2.3.3.3 Issuance Steps

This section describes the requirements for the system-based identity-proofing and registration process defined in FIPS 201. Agencies can implement more stringent requirements as long as they follow the minimum requirements defined below. All actions taken and systems associated with those actions should be auditable and secure.

1. Employers/Sponsors are pre-registered in the IDMS

2. The Applicant provides a formal PIV request and a minimum of two forms of acceptable identity documentation from I-9, OMB No. 1115-0136, Employment Eligibility to the

Employer/Sponsor. At least one of the documents must be a valid picture ID issued by a state or by the Federal Government.

3. The Employer/Sponsor approves the request.

4. The Applicant appears for enrollment and provides the same documentation as provided to the Employer/Sponsor. The Applicant consents to enrollment and collection of demographic and biometric information for vetting and proofing identity and conducting background checks for the purpose of issuing a PIV card.

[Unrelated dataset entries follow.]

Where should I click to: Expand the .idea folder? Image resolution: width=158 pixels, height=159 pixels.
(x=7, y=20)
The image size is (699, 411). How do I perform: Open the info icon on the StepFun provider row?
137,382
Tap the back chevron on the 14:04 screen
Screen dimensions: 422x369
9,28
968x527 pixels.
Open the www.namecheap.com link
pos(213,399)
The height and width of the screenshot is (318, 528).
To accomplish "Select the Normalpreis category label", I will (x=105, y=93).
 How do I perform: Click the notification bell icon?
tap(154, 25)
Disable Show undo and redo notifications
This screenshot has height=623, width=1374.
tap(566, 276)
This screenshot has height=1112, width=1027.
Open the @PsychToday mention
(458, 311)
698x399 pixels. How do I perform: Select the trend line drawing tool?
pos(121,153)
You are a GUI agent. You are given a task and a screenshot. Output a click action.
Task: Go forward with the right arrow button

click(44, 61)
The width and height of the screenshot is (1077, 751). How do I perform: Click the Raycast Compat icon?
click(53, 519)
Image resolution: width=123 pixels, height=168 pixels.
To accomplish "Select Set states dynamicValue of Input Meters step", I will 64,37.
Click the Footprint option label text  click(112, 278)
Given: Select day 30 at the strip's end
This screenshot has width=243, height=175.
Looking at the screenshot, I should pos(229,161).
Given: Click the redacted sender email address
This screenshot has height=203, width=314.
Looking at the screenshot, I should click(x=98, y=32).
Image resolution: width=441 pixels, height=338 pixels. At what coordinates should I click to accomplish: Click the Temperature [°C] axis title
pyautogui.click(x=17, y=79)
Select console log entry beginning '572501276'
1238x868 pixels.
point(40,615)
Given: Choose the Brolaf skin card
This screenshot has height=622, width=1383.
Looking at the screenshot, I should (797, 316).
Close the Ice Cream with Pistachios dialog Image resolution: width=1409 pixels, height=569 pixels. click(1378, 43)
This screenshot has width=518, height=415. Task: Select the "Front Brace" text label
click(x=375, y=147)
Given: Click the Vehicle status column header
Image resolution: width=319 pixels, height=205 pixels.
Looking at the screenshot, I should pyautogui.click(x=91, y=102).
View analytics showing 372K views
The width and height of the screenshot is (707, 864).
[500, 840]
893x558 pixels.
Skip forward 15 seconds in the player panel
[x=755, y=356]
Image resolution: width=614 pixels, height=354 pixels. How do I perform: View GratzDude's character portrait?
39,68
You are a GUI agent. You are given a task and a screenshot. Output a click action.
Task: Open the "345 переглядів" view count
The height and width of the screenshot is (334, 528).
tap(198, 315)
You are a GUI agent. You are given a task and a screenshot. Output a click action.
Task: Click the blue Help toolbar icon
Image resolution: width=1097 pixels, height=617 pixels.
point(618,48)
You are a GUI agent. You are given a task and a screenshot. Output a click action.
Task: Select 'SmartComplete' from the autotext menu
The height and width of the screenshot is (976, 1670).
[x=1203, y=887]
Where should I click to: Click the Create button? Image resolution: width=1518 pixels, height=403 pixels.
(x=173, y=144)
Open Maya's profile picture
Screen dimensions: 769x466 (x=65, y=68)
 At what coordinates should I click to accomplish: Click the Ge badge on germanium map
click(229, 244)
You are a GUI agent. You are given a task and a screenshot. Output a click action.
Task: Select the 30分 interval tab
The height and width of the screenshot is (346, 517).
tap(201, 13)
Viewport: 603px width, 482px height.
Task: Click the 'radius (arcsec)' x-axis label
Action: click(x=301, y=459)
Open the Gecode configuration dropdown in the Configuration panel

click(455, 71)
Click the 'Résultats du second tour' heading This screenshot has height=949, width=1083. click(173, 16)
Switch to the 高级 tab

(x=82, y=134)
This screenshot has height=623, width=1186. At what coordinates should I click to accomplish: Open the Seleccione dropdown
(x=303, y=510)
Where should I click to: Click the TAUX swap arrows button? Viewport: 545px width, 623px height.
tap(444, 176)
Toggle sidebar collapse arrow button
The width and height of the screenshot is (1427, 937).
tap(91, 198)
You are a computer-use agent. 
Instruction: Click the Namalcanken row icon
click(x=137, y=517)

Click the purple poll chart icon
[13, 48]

5. The Applicant’s identity documents are inspected and verified. If available, an electronic method should be used to check the validity of the identity documents.

6. The Employer/Sponsor’s approval is verified.

7. Fingerprints and a photograph of the Applicant are taken. The fingerprints and photograph must meet the standards defined in Sections 4.1.1.1.1 and 4.4of this document.

8. The Applicant’s supporting documents are scanned into the system electronically.

9. The Applicant’s completed electronic enrollment package (scanned documents, biometric samples, and digital photograph) are digitally signed and forwarded to the IDMS.

10. The IDMS verifies the integrity of the enrollment package by confirming completeness and accuracy and that the digital signature is valid.

11. The IDMS confirms that the Employer/Sponsor is valid and approved the request.

12. The IDMS performs a one-to-many fingerprint biometric search to ensure that the Applicant is not already enrolled in the system.

13. The IDMS performs appropriate identity verification and validation through government-wide databases in accordance with HSPD-11 (HSPD-11 can be found at the following location, http://www.whitehouse.gov/news/releases/2004/08/print/20040827-7.html).

14. Once the IDMS has successfully completed steps 10–13, the Approval Authority approves card production for the Applicant.

15. The IDMS sends the information necessary for card personalization to the card production and personalization system.

16. The card production and personalization system personalizes and prints the PIV card.

17. Prior to issuing the PIV card to the Applicant, a one-to-one fingerprint biometric check is conducted against the IDMS record to ensure that the person who was enrolled in the system is the same individual being issued the PIV card.

18. The Issuer activates the PIV card.